The Ethiopian replies graciously, but perhaps Philip’s real question was, ‘Do you want to understand what you are reading?’

Have you ever noticed that there are some curious and unexplained comments in the Gospels?  
For example, at the end of the story of the Raising of Jairus’s daughter:
He charged them to tell no one what had happened.   Luke 8:56

What did happen that Jesus was so insistent nobody should know except those in the room?  Clearly it was not that the child had been raised from the dead, because as soon as she walked out of the front door the ‘tumult’ outside could see her.

Again, at the beginning of the story of the Raising of Lazarus:
When Jesus heard that Lazarus was sick, He stayed two more days in the place where He was.   John 11.6.

Since we are told that Jesus was particularly fond of Lazarus and his two sisters, Martha and Mary, why does He not hurry to Lazarus as soon as He receives news of his illness?

Again, John the Baptist asks Jesus a very strange question:
When John the Baptist heard in prison about the works of Christ, he sent two of his disciples and said to Him, "Are You the Coming One, or do we look for another?"   Matthew 11.2

Since John had announced Jesus’ arrival, had been present at Jesus’ Baptism, had seen the dove descend, and had heard the voice from heaven – why does he need to ask the question?

Are there answers to these three questions, and many similar ones?   Yes.

Are these questions important, or irrelevant?

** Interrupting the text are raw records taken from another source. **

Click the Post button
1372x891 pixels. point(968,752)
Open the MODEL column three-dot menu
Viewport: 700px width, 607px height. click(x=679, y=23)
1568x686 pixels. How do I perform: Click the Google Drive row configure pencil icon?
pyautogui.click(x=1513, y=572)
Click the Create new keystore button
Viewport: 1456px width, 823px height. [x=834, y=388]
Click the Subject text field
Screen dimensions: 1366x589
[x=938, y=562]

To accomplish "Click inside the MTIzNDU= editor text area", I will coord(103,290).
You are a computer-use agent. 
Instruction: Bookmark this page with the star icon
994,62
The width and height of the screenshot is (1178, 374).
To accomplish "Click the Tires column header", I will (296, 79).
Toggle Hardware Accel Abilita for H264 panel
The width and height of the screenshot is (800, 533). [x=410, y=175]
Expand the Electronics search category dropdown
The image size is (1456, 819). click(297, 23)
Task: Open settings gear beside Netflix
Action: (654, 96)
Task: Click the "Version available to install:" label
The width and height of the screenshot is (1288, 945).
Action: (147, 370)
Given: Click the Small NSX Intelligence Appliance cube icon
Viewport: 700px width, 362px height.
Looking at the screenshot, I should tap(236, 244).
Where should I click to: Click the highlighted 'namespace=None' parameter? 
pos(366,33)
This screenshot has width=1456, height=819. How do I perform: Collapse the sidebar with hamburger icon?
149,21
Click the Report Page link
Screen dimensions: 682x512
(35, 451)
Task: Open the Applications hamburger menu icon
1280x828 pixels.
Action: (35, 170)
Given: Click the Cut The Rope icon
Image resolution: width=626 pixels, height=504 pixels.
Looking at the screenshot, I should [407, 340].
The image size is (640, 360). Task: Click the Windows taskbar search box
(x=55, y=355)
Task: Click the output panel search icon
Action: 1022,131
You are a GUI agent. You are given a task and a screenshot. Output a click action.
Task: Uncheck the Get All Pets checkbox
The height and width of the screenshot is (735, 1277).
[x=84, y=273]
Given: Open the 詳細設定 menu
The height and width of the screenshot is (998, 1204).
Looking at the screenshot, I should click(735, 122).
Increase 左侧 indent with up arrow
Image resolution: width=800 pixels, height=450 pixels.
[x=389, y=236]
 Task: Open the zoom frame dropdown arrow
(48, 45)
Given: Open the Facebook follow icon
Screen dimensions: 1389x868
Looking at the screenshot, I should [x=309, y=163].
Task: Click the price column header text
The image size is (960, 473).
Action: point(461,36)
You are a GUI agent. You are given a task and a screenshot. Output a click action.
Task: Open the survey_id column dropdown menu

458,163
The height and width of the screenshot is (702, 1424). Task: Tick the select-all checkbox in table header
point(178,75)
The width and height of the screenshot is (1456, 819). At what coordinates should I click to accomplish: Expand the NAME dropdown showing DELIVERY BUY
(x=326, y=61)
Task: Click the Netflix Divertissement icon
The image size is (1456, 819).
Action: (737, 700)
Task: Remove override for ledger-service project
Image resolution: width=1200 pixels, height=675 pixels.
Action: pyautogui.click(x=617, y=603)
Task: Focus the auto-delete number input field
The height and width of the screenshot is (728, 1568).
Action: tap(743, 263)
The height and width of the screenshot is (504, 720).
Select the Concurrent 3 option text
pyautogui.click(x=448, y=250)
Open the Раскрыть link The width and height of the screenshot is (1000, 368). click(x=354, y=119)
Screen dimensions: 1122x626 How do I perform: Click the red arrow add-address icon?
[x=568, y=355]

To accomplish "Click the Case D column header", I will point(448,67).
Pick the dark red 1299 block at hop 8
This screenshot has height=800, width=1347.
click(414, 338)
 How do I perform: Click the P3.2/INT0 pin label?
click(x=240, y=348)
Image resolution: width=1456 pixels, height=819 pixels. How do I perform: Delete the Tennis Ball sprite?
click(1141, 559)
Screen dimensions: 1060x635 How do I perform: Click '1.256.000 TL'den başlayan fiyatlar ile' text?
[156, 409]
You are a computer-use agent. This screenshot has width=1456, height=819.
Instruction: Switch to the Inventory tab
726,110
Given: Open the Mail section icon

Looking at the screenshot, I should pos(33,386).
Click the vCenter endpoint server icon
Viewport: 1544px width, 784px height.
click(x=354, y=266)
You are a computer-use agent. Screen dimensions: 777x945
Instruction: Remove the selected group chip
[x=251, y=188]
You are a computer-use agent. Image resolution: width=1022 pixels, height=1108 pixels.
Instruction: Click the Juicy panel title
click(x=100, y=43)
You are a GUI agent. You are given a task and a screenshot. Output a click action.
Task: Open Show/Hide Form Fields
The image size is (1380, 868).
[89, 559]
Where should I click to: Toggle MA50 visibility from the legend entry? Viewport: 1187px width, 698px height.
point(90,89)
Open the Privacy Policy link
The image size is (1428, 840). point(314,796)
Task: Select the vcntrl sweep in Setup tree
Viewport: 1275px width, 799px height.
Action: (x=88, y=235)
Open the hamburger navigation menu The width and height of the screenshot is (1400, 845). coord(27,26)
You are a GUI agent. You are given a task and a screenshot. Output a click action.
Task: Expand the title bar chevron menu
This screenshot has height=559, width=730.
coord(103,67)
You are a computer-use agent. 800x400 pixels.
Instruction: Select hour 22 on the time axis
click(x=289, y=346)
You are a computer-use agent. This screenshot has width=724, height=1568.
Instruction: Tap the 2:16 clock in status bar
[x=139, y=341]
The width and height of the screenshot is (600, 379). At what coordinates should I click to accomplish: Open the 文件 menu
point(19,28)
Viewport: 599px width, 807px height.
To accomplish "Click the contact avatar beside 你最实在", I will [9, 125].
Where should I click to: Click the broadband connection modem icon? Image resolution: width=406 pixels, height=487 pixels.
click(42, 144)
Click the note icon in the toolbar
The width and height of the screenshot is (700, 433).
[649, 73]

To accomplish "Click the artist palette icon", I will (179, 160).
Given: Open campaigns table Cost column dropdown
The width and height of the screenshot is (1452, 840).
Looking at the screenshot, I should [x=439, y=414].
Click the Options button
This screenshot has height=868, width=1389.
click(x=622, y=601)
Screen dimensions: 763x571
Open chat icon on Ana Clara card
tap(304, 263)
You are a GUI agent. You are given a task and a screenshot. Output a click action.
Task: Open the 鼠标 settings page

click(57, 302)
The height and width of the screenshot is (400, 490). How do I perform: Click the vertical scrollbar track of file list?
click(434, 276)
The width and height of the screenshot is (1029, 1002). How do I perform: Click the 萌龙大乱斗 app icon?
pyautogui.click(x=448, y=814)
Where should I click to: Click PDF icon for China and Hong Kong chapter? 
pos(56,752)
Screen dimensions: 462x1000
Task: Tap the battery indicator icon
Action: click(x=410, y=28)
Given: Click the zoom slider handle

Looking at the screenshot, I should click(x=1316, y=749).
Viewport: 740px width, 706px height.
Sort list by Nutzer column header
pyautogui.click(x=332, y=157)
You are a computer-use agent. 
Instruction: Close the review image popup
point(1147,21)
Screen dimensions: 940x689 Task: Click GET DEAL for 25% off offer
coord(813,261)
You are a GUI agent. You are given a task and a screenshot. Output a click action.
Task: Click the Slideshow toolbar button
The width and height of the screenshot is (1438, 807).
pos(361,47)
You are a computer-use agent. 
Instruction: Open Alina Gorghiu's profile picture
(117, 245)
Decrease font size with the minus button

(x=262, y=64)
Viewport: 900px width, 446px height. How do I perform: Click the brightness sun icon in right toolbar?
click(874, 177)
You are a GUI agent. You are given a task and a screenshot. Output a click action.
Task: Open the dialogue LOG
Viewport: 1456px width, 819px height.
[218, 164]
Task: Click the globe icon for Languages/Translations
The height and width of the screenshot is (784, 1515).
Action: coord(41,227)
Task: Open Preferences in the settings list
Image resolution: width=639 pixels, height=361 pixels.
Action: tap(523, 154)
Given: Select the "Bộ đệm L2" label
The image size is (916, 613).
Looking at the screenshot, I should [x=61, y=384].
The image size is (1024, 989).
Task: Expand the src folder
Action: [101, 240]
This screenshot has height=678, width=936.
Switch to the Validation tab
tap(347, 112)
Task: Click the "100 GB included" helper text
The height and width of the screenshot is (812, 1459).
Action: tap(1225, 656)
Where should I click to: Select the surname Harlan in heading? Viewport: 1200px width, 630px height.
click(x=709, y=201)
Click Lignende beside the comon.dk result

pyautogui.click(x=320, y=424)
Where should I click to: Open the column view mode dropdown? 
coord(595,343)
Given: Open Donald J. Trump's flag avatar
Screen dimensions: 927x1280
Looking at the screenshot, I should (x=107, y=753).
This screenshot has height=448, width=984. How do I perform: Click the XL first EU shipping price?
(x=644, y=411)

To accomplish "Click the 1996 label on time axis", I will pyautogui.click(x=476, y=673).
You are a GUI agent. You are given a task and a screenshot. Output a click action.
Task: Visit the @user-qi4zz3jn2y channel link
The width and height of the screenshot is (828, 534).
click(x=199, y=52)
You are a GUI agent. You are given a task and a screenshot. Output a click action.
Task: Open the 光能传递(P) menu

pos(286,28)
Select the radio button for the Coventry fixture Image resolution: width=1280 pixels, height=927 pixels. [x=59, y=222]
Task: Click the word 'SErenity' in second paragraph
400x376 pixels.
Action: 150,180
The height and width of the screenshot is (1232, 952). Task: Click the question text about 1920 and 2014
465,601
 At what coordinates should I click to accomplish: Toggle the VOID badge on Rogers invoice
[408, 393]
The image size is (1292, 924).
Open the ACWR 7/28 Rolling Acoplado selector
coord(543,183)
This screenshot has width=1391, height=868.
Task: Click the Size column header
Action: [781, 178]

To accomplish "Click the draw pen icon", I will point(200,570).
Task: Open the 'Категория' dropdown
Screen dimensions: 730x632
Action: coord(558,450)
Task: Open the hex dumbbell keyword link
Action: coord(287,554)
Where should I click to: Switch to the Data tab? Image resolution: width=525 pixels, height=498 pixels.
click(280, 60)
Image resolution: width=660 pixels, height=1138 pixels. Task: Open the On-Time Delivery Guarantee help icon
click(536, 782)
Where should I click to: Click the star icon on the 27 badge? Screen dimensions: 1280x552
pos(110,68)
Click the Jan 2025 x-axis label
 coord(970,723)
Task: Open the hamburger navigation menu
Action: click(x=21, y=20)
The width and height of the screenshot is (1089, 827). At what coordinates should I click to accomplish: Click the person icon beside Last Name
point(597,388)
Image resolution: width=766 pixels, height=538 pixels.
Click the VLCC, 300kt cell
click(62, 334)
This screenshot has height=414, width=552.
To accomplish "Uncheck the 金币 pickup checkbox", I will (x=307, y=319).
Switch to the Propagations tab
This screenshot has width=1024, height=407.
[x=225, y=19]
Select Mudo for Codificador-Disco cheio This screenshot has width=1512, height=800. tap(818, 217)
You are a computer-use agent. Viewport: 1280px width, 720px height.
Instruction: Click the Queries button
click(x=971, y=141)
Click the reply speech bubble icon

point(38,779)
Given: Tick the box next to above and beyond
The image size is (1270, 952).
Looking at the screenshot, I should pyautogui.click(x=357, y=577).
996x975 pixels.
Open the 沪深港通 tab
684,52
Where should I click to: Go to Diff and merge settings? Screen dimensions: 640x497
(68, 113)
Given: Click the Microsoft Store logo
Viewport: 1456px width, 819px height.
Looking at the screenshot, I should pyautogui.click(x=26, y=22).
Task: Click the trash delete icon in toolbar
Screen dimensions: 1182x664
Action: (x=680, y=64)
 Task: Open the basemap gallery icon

They were important to the Apostle Peter:
Simon Peter answered Him, “Lord, to whom shall we go? You have the Words of Eternal Life. John 6.68.

If Jesus has ‘the Words of Eternal Life’, it must be  important to us to know  what they mean.

Welcome to this Blog….and enjoy the answers to these difficult questions!


  1. I would like to submit this in reply to the Luke 8:40-56. This is the story of the woman with the issue of blood. Upon entry to the city Messiah was approached from behind by this menstruate woman vs 43. This thereby rendered Him unclean (not sinful). He states in vs. 46 that virtue (dunamis) had gone from Him. Virtue is the word for miracle power. So He continues to the house of Jairus to raise the dead daughter vs 49,53 confirms she had died. Verse 56 insists the parents tell no one. Compare this to Matthew 17:2-9. Again He stresses the fact 'tell no one'. Why? I believe it has to do with His exposing of His shechinah (glory) manifested presence. Since He was defiled physically He had to step outside His earthly flesh, cause He had not changed clothes, mikvahed and sundown had not yet occurred.

  2. Thanks Danny. I agree with all your comments although I suspect that your last 2 phrases might have been unnecessary for Him. Since the woman had been healed....perhaps the issue of defilement is then questionable?